Rewrite the lines of the items as a Markdown table with the columns Row and Line, starting at the line containing "Click the Welcome to AAA heading" and ending at the last line of the items, both included. Skip blank lines, and leave the pictures out.

-- begin Data records --

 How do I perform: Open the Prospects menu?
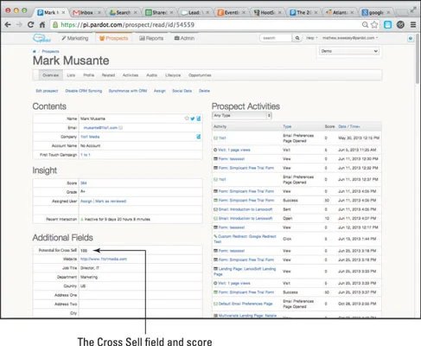(x=113, y=38)
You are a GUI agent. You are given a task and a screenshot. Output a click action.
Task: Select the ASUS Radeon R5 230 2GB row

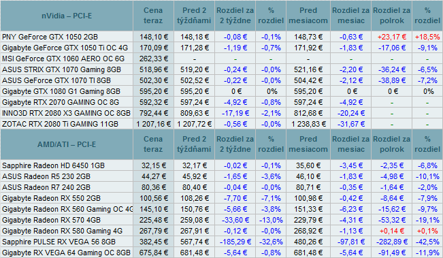222,176
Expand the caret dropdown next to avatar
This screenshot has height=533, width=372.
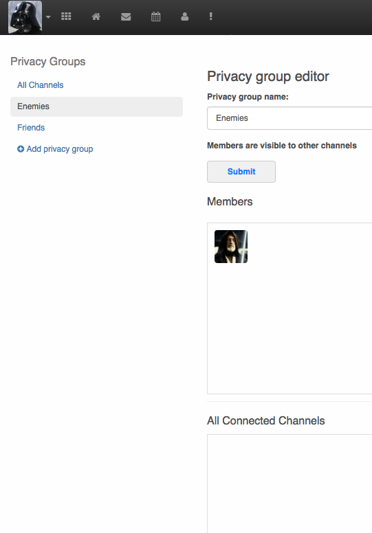(x=48, y=16)
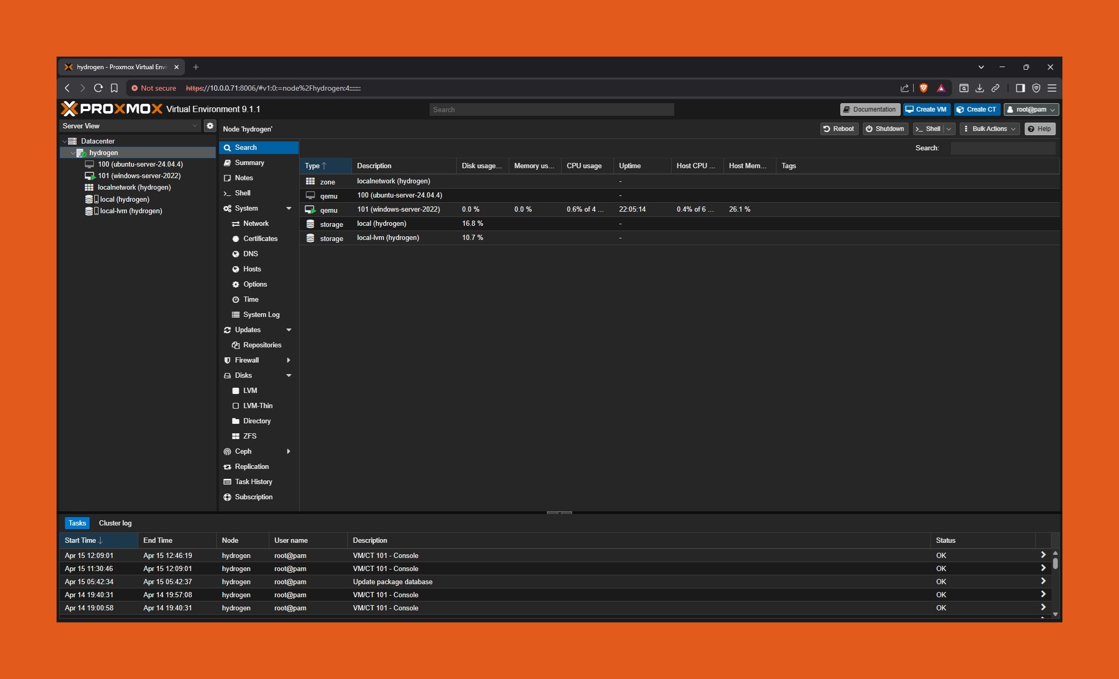Collapse the hydrogen node in tree
Viewport: 1119px width, 679px height.
point(72,153)
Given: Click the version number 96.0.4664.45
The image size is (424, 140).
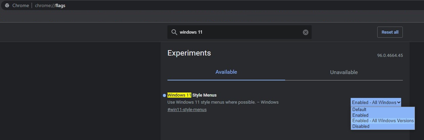Looking at the screenshot, I should [390, 56].
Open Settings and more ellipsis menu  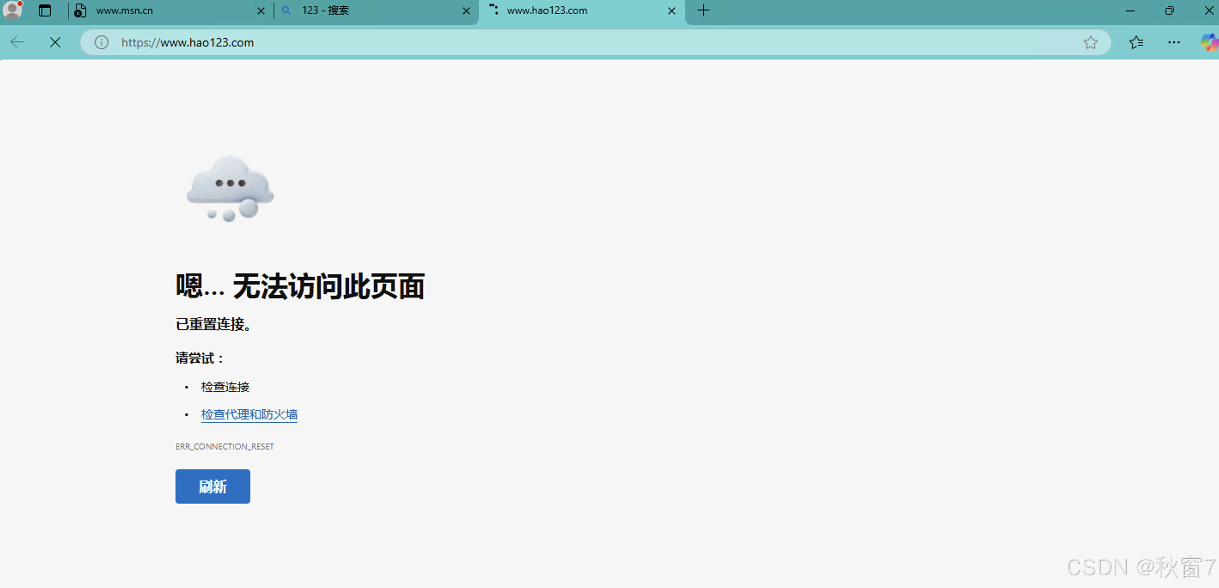pyautogui.click(x=1174, y=43)
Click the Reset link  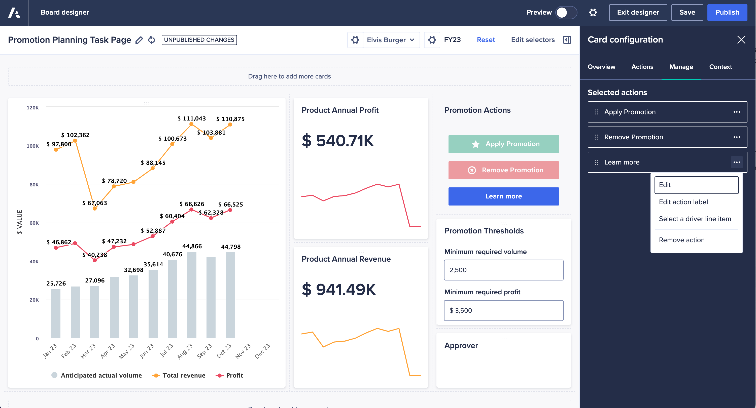tap(486, 40)
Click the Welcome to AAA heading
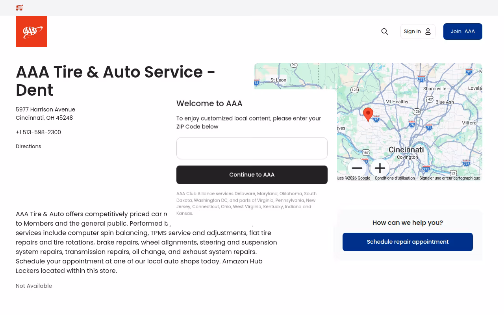This screenshot has height=315, width=504. (209, 103)
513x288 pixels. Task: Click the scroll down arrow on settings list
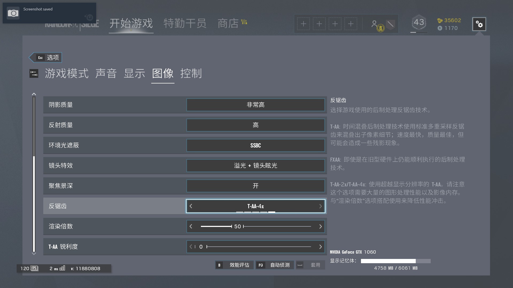[x=34, y=253]
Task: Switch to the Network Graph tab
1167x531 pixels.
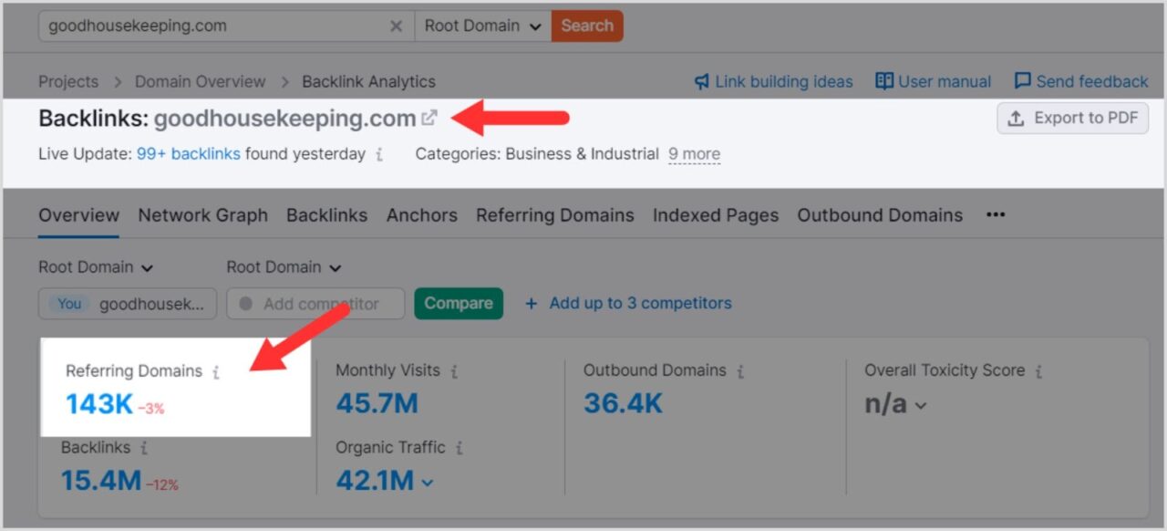Action: [202, 214]
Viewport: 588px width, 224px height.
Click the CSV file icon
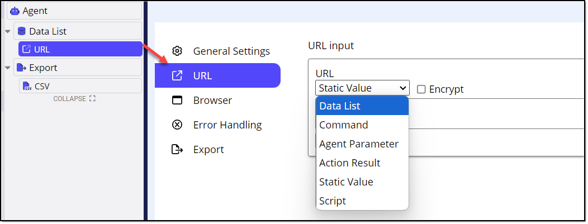click(x=27, y=86)
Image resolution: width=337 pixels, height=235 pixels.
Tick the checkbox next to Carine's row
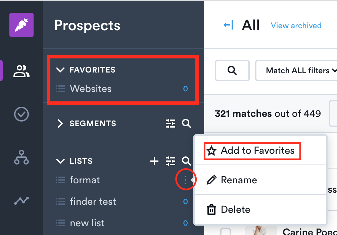[226, 232]
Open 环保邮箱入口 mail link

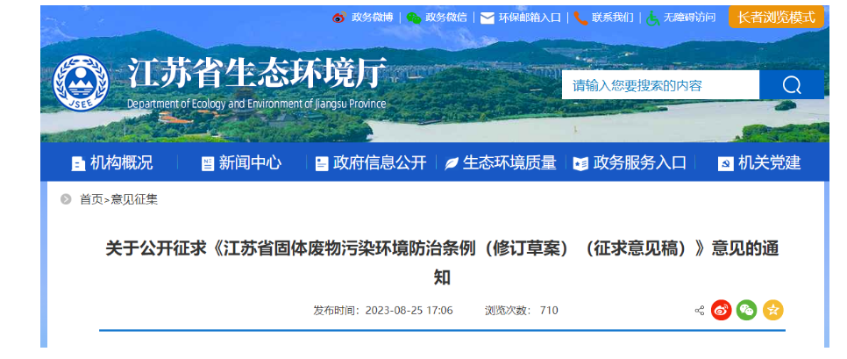click(x=521, y=18)
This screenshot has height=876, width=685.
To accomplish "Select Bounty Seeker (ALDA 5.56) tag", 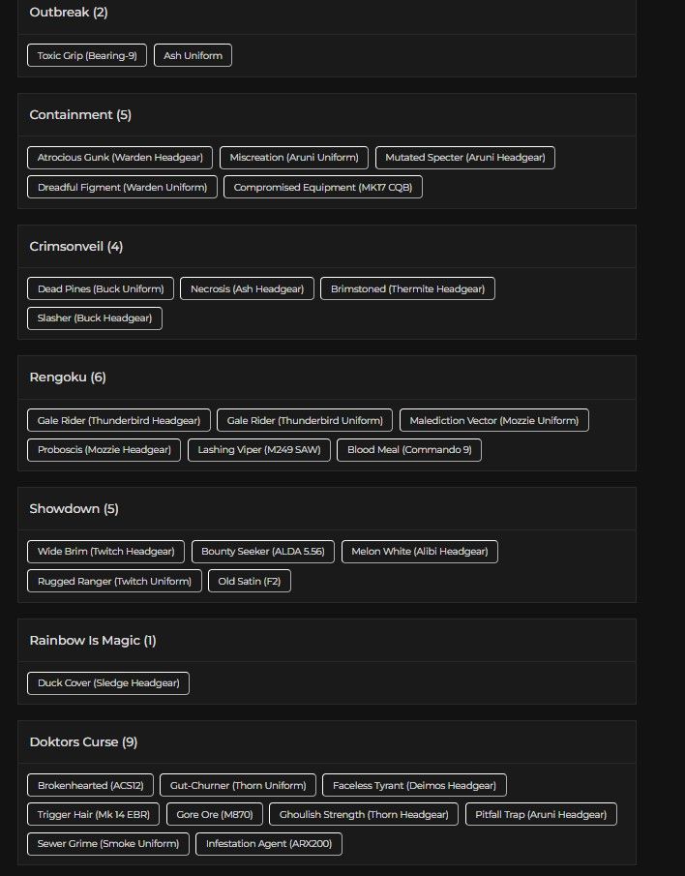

-- end Data records --

— In response —
| Row | Line |
|---|---|
| 1 | Click the Welcome to AAA heading |
| 2 | This screenshot has height=315, width=504. (209, 103) |
| 3 | 513x288 pixels. Task: Click the scroll down arrow on settings list |
| 4 | [x=34, y=253] |
| 5 | Task: Switch to the Network Graph tab |
| 6 | 1167x531 pixels. |
| 7 | Action: [202, 214] |
| 8 | Viewport: 588px width, 224px height. |
| 9 | Click the CSV file icon |
| 10 | click(x=27, y=86) |
| 11 | Image resolution: width=337 pixels, height=235 pixels. |
| 12 | Tick the checkbox next to Carine's row |
| 13 | [226, 232] |
| 14 | Open 环保邮箱入口 mail link |
| 15 | click(x=521, y=18) |
| 16 | This screenshot has height=876, width=685. |
| 17 | To accomplish "Select Bounty Seeker (ALDA 5.56) tag",  |